Sending url parameter through _GET and Cake convention
Posted by primeminister | Filed under Cake-Toppings
Yesterday I tried to pass an ‘url’ GET parameter to cake but I got a ‘Http controller missing‘ error. Here is the url:
http://www.example.com/images/notify?myid=456&time=782638762863&url=http%3A%2F%2Fwww.cakephp.org
After a while I remembered that CakePHP uses the ‘url’ parameter when using mod_rewrite:
RewriteCond %{REQUEST_FILENAME} !-d
RewriteCond %{REQUEST_FILENAME} !-f
RewriteRule ^(.*)$ index.php?url=$1 [QSA,L]

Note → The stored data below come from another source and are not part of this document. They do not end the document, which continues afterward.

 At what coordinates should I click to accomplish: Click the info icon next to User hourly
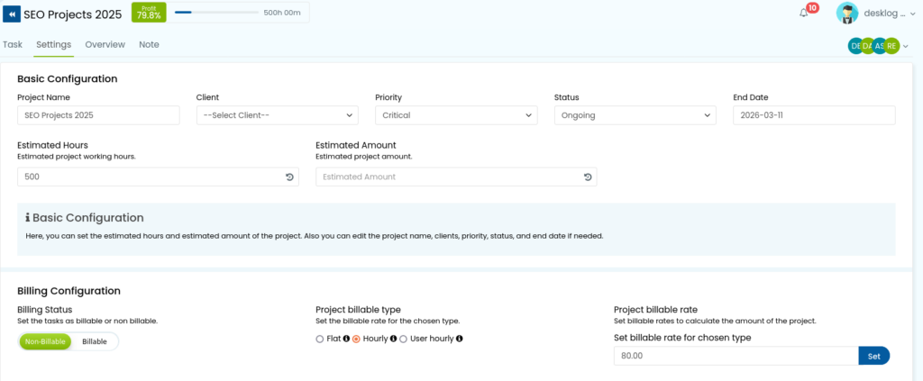pyautogui.click(x=459, y=339)
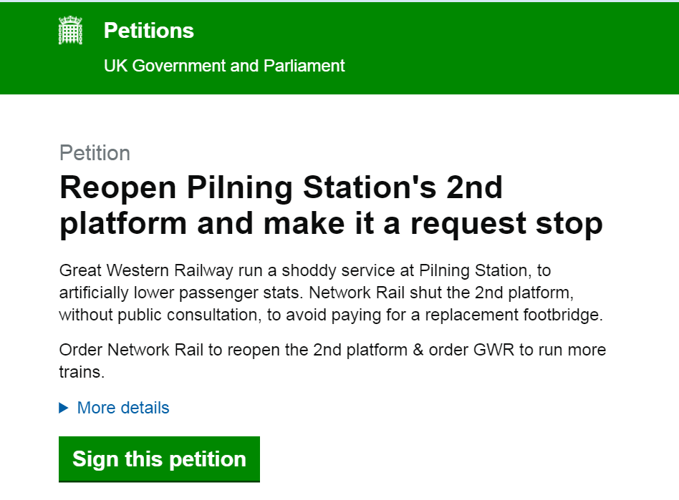Open the Petitions home link in header
The width and height of the screenshot is (679, 500).
149,31
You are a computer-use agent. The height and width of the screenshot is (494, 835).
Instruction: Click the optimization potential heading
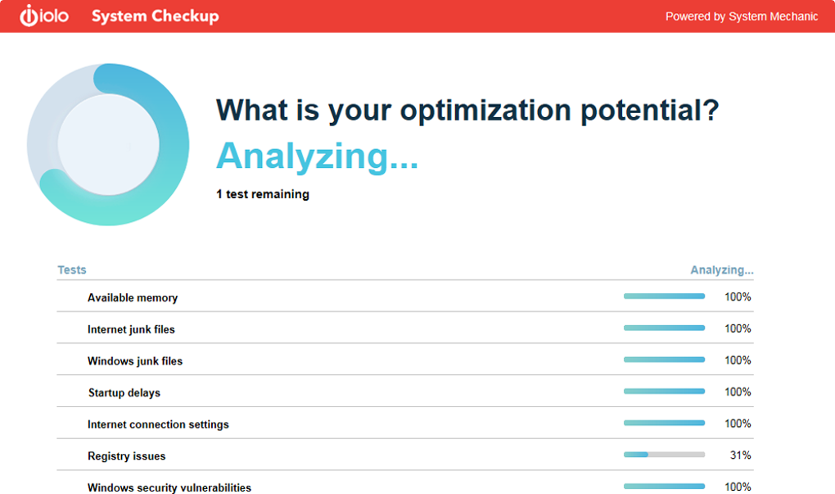[467, 110]
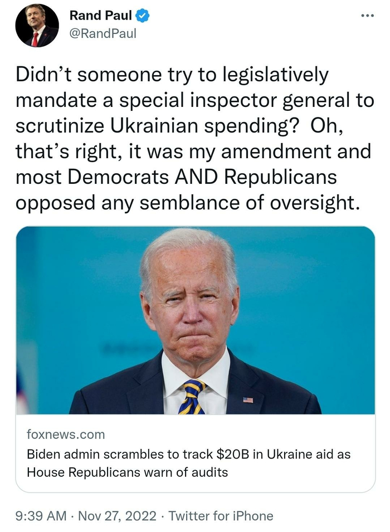Click the blue verified badge

[x=143, y=16]
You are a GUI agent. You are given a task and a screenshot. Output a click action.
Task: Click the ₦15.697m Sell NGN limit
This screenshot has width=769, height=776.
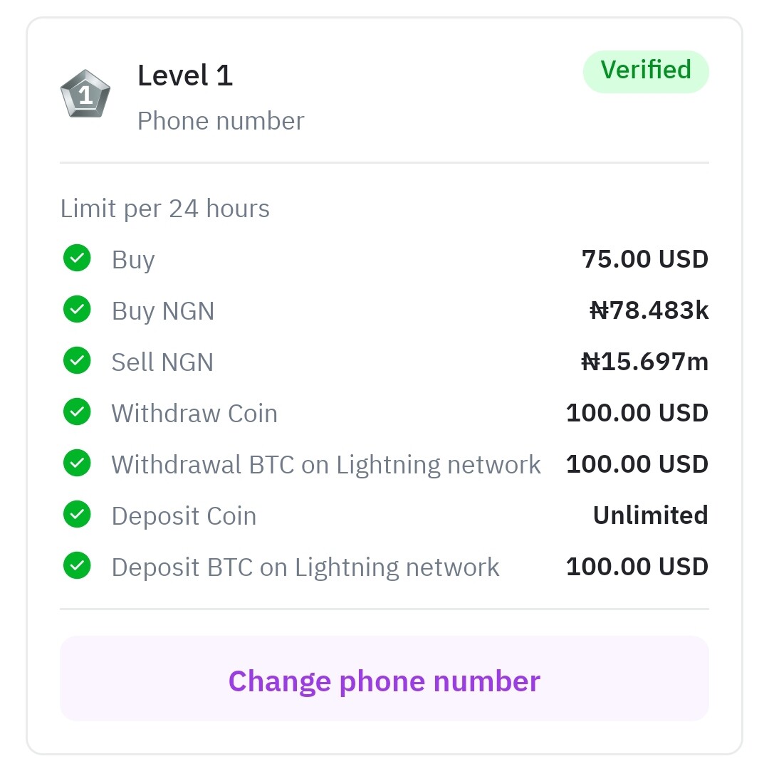[x=645, y=362]
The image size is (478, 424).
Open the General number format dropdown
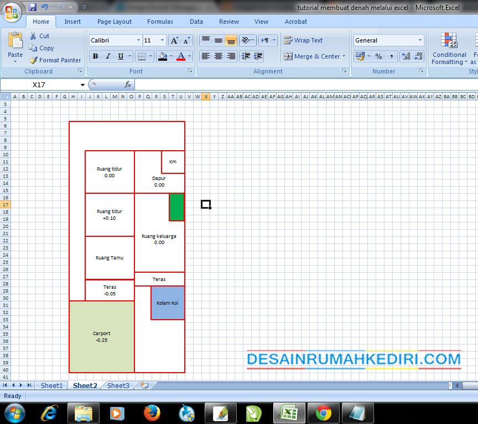pos(419,40)
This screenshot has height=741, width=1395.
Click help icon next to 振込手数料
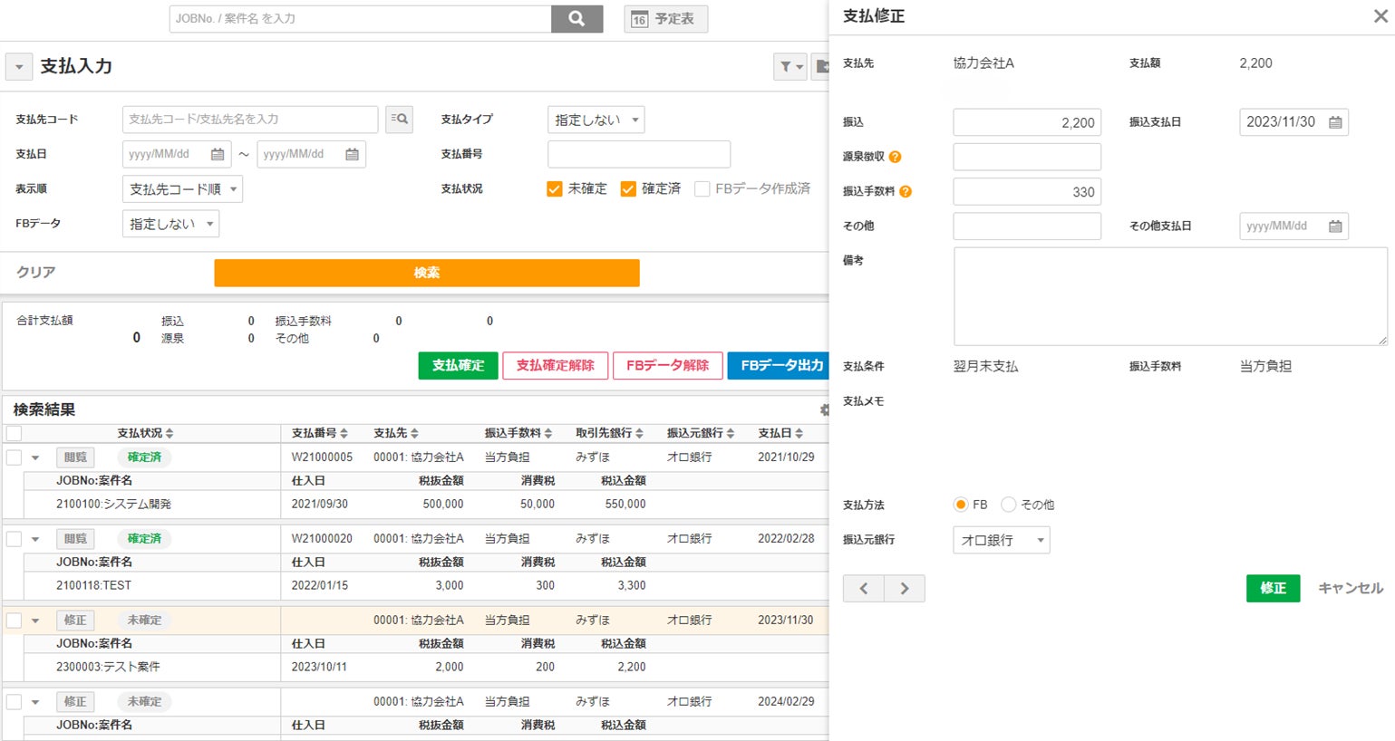click(905, 191)
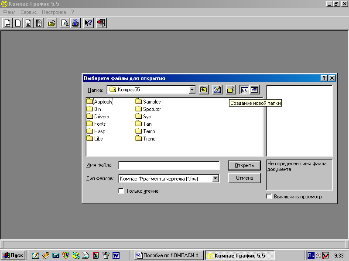The height and width of the screenshot is (261, 349).
Task: Click the document preview magnifier toolbar icon
Action: click(x=65, y=23)
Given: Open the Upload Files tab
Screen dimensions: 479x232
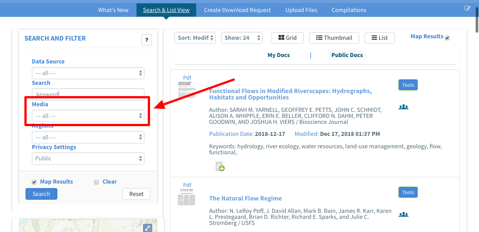Looking at the screenshot, I should (301, 10).
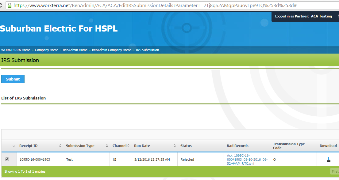Click the IRS Submission breadcrumb
The image size is (339, 180).
click(147, 50)
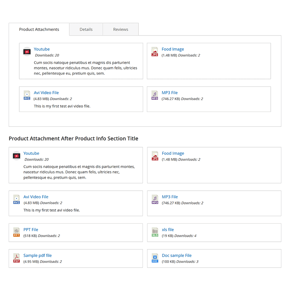The height and width of the screenshot is (290, 290).
Task: Click the XLS spreadsheet file icon
Action: click(155, 232)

This means that every request after the domain name is added to the url parameter. F.e.:
http://www.example.com/items/view/1234 will be transformed to http://www.example.com/index.php?url=items/view/1234. This means we cannot use the ‘url’ parameter ourselfs.
The solution is a hack in the APP/webroot/.htaccess and change the ‘url’ to something else like ‘cakephpurl’ :
RewriteCond %{REQUEST_FILENAME} !-d
RewriteCond %{REQUEST_FILENAME} !-f
RewriteRule ^(.*)$ index.php?cakephpurl=$1 [QSA,L]
and a change in the APP/webroot/index.php:
if (isset($_GET['url'])) $_GET['geturl'] = $_GET['url']; $_GET['url'] = $_GET['cakephpurl'];
Put these lines at the top of the script and the Dispatcher will work as normal.
Now $this->params['url']['geturl'] will contain your own url parameter value. (Thnx ADmad!)
I was asking myself… Why did Cake use a common paramter name like ‘url’? Why not ‘cakephpurl’ or simular. A lot of webservices proved ?id=123&url=http%3A%2F%2Fwww.cakephp.org in their url…
October 21st, 2008 at 15:34
Good tip, but I would have been tempted to change the parameter’url’ you are passing to something else (‘u’ or ‘address’ perhaps).
That way you won’t accidentally overwrite your changes when you upgrade your cake install.
‘course, if the URL is coming from somewhere else you have no control over, your solution is the way to go :)
October 21st, 2008 at 15:37
@ Richard@home: Indeed came the URL from another webservice ;)
October 21st, 2008 at 18:28
very nice solution.
sounds like it could be a worthwhile RFC…
October 21st, 2008 at 18:37
indeed teknoid! Still have to file an enhancement…
October 23rd, 2008 at 03:08
I just add “?domain=” at the end of my url and access via:
$this->params['url']['domain']
Works like a charm.
October 23rd, 2008 at 10:09
@Proxy Nation: I can’t choose the name of the parameter. It is handed by me through a webservice and they chose ‘url’.
October 24th, 2008 at 03:42
Dont see how its handed through a webservice, confused elaborote.
I do fine with http://www.example.com/controller/action/?domain=http://blah.com
October 24th, 2008 at 11:02
@Proxy: Through console I send a requrst and a callback url.
The external webservice sends me a filename to that callback url and this file starts with ?url=
So I don’t have any influence on what parameters it is returning :(
October 25th, 2008 at 04:03
You mean like on Shell/CMD on windows or linux?
October 27th, 2008 at 21:37
@Proxy: No, I mean sending XML to another webservice like webthumbs.bluga.net. The XML has my callback URL in it and bluga.net added the ?url parameter.